**WHAT NEEDS TO BE DONE**
In this exercise, print only the lines of the records below from the one with "Where should I" through the one with "The height and", inclusive. Pictures are not part of the copy.

**EXCERPTED RECORDS**
══════
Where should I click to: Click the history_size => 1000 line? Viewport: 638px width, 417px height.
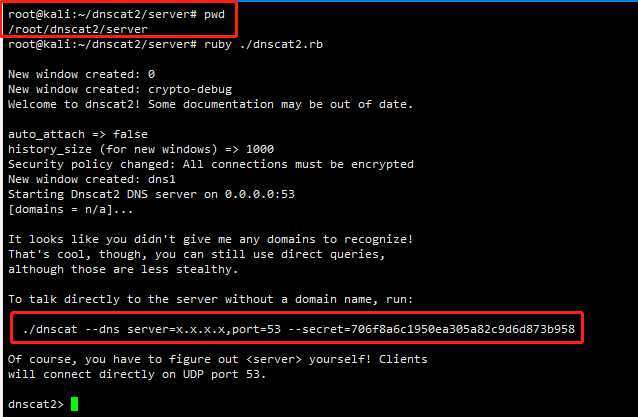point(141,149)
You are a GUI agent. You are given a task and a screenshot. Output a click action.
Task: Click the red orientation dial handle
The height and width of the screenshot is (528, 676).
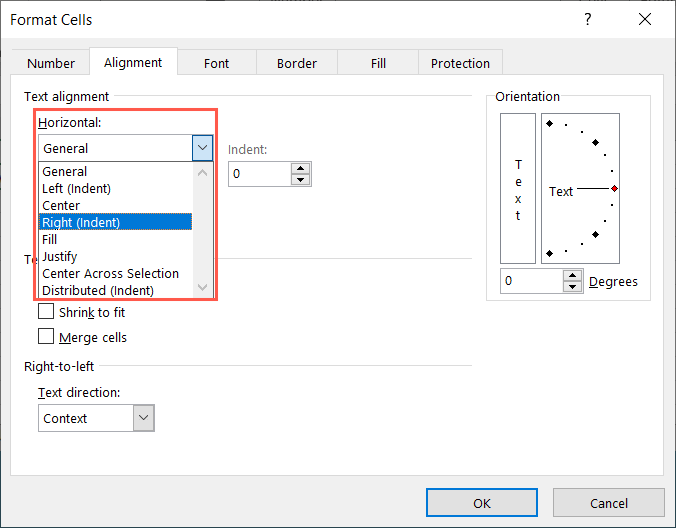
══════
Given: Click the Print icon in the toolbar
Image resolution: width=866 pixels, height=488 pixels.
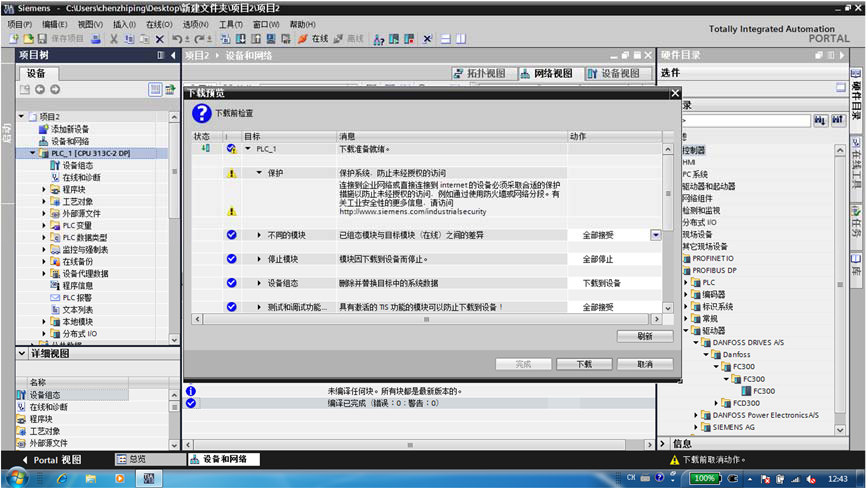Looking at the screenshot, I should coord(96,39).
══════
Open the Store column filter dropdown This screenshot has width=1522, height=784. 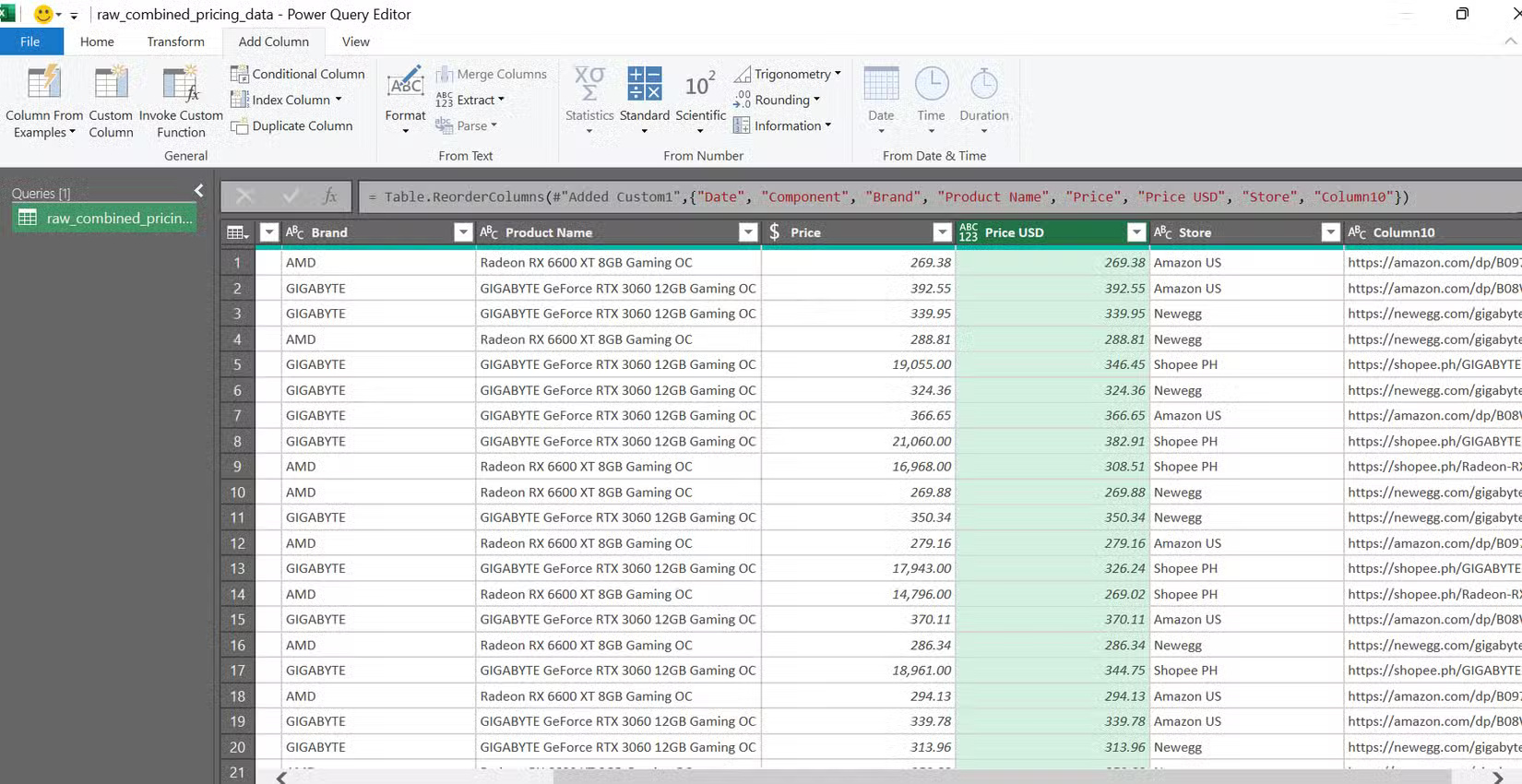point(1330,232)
══════
**RESULT**
Where should I click to: Click the history_size => 1000 line? Viewport: 638px width, 417px height.
point(141,149)
You are a GUI agent. You are given a task and a screenshot. Output a click action.
Task: Click the red orientation dial handle
The height and width of the screenshot is (528, 676).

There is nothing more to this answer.